§ Exercise set:
A - According to the article on the Iran–Israel air war, which hospital was damaged by the Iranian strike?
B - Copy the article on the Iran–Israel air war word for word from "Defence Minister Israel" to "posed by Tehran.".
C - Carry on the article on the Iran–Israel air war from its last sentence.

Iranian missiles hit Israeli hospital and Tel Aviv area; Israel attacks nuclear sites
Iran and Israel trade fresh air attacks after Iran’s supreme leader rejected US calls for surrender

Israel bombed nuclear targets in Iran on Thursday and Iranian missiles hit an Israeli hospital overnight, as the week-old air war escalated with no sign yet of an off-ramp.
Following the strike which damaged the Soroka hospital in Israel’s southern city of Beersheba, Prime Minister Benjamin Netanyahu said Tehran’s “tyrants” would pay the “full price”.
Defence Minister Israel Katz said the military had been instructed to intensify strikes on strategic-related targets in Tehran in order to eliminate the threat to Israel and destabilise the “Ayatollah regime”.
Netanyahu has said Israel’s military attacks could topple the regime in Iran, and Israel would do whatever is necessary to remove the “existential threat” posed by Tehran.

Collected data:
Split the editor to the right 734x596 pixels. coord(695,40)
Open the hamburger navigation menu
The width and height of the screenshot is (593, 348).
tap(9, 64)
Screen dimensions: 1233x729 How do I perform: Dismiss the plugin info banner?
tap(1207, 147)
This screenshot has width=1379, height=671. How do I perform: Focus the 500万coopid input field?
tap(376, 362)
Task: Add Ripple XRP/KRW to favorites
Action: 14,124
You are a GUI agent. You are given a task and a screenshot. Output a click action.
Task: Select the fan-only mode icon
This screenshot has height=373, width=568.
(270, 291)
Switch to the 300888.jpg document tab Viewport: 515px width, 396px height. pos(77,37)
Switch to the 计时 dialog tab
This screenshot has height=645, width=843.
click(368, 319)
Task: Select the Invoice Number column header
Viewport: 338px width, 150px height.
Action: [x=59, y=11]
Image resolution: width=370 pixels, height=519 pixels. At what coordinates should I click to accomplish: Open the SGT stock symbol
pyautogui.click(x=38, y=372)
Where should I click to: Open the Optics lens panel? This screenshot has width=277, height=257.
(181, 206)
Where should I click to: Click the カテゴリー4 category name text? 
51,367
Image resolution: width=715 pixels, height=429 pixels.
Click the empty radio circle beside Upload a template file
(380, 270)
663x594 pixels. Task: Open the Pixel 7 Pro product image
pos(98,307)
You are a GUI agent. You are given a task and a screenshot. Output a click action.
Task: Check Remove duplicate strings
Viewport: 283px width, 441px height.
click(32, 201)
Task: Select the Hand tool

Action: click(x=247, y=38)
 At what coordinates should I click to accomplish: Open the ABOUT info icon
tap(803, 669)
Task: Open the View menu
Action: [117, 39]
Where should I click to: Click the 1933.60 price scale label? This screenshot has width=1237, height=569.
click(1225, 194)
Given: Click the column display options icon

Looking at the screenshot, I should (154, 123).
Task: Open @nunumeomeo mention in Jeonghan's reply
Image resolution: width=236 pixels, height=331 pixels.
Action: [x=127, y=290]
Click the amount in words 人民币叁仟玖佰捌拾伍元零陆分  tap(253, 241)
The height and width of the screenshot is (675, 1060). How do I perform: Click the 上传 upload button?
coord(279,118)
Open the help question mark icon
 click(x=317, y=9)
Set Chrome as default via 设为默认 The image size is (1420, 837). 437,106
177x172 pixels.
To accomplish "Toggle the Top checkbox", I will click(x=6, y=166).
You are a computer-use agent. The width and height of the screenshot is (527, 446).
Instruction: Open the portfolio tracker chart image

§ Answers below:
A - The Soroka hospital in Beersheba

B -
Defence Minister Israel Katz said the military had been instructed to intensify strikes on strategic-related targets in Tehran in order to eliminate the threat to Israel and destabilise the “Ayatollah regime”.
Netanyahu has said Israel’s military attacks could topple the regime in Iran, and Israel would do whatever is necessary to remove the “existential threat” posed by Tehran.

C -
Israel’s sweeping campaign of airstrikes aims to do more than destroy Iran’s nuclear centrifuges and missile capabilities. It seeks to shatter the foundations of Supreme Leader Ali Khamenei’s government and leave it near collapse, Israeli, Western and regional officials said.
Netanyahu wants Iran weakened enough to be forced into fundamental concessions on permanently abandoning its nuclear enrichment, its ballistic missile programme and its support for militant groups across the region, the sources said.
Israeli Foreign Minister Gideon Saar, speaking to reporters outside the damaged hospital, said “regime change” in Tehran was not a goal the security cabinet had set “for the time being”.